Druce Robert (“Bob”) Brandt was one such product of a privileged education: Harrow (there’s an image of him at school here) and Balliol College, Oxford. He was a very talented Classicist and, something that seemed to count as much in Oxford in those days, a fine cricketer, too. After an operation for appendicitis almost killed him as he was about to sit Finals at Oxford in 1910, he took an aegrotat (a degree awarded when illness has prevented a candidate sitting the exams: Brandt features in a spoof of a Class List in Punch) and that was enough to secure a fellowship in Classics offered him by Brasenose. It’s slightly harder to get a fellowship here nowadays, but the whole game of academia was very different then. Brandt’s obituary in the college magazine acknowledges that “he would, perhaps, have never made a great contribution to written learning,” but argues that this isn’t the best way to evaluate an Oxford scholar, whose legacy lay, not in massive Germanic works of research, but in his influence on the students he taught: “That is the tradition of Oxford–her way with her biggest men: their work lives for posterity in their disciples: vitai lampada tradunt [‘They hand on the torch of life’, from Lucretius, cf. Sir Henry Newbolt].”

Untitled

Why Brasenose felt it needed another Classicist in 1910 is quite hard to say. My guess is that it had something to do with the health of Herbert Fox, Fellow in Classics at Brasenose from 1889 to 1921. Fox was another cricketing Classicist, in fact his Wikipedia article gives half a sentence to his thirty years at Brasenose, and almost all the rest to cricket. But he seems to have suffered recurrent ill-health, and spent extended periods recuperating away from Oxford. Eventually in 1921 he took early retirement. I suspect Bob Brandt was brought in to support Fox, with a view, in the longer term, to taking over the role of Mods don fully.
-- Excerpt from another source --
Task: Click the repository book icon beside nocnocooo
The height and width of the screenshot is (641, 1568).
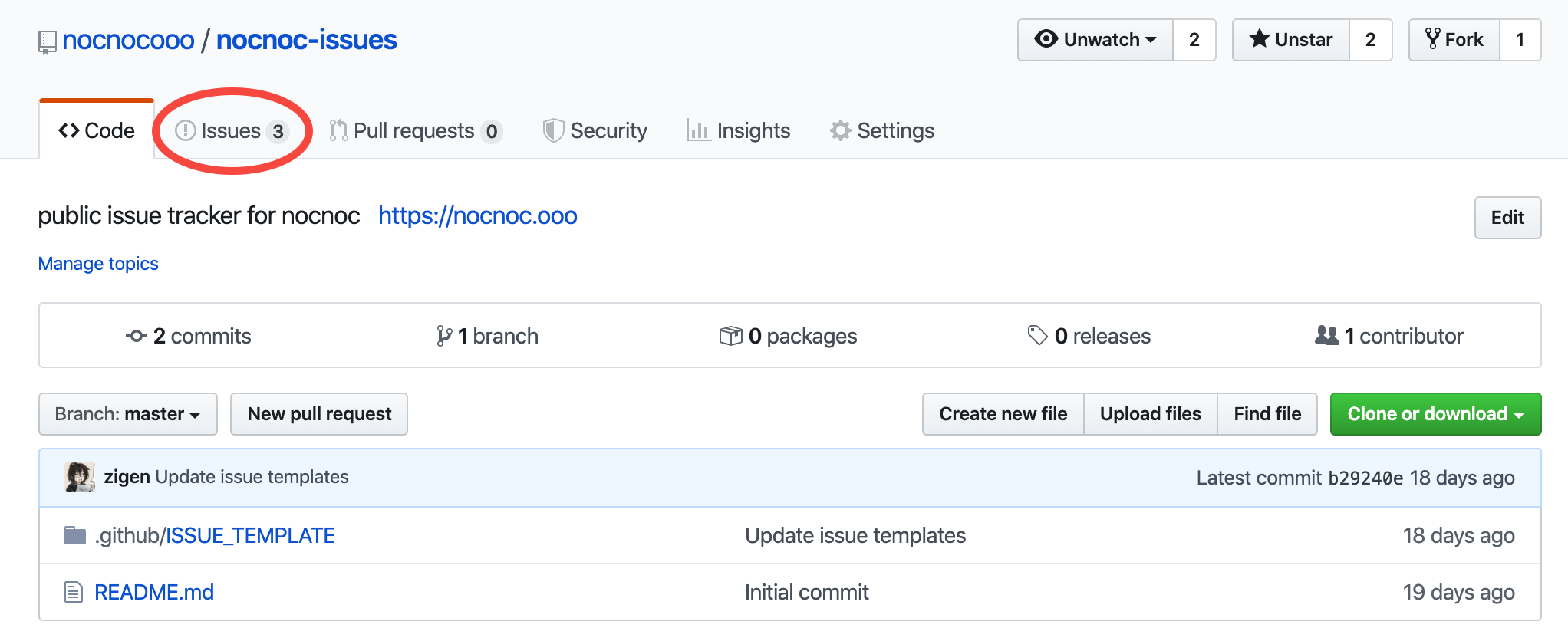Action: (x=47, y=41)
If that was indeed the plan, it wasn’t to be. Brandt found the life of an Oxford academic too tame. “Under all,” he wrote to the Principal of Brasenose, “there lies the conviction that my proper place is not in the educational but in the industrial or political world–the feeling that I must be up and doing, not sitting and talking.” This was in his resignation letter, and in 1913 he left Oxford (though he remained a Fellow of Brasenose until the end of his life) and, according to his obituary, “plunged into social work in Bermondsey.” In other words, Brandt became involved in the Settlement Movement, an effort by university-based social reformers to break down the cultural barriers and massive economic discrepancies between social classes. Middle-class colonies like Toynbee Hall were established as centres for social work in the slums of Tower Hamlets and Bermondsey and elsewhere, desperately deprived areas in the late nineteenth and early twentieth centuries. Then again, I’ve just been sitting in a meeting discussing how to reconnect Oxford and the inner city, so plus ça change. Maybe Teach First is the reincarnation of the Settlement Movement.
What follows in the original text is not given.